* _Saved entries_:
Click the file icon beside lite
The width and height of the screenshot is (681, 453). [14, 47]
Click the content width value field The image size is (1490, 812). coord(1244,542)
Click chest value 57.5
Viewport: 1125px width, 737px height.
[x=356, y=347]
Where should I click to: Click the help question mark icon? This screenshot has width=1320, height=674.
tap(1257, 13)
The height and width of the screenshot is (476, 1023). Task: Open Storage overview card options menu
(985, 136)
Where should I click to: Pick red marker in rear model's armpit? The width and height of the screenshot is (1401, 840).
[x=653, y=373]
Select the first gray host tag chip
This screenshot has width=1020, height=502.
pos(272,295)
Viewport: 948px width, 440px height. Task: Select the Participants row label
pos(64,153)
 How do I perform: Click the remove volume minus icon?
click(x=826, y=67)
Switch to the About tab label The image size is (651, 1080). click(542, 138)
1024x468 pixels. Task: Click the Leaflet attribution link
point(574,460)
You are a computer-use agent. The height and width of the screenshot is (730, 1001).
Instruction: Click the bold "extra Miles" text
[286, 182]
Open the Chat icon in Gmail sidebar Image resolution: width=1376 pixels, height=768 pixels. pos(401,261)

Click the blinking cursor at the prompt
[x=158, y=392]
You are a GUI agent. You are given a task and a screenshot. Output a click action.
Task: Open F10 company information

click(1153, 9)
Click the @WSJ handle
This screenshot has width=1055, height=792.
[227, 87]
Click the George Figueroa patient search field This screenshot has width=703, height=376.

* _Problem statement_:
Pull out all lines from the entries above that include the word "agent".

* _Answer box_:
You are a computer-use agent. The height and width of the screenshot is (730, 1001).
You are a GUI agent. You are given a task and a screenshot. Output a click action.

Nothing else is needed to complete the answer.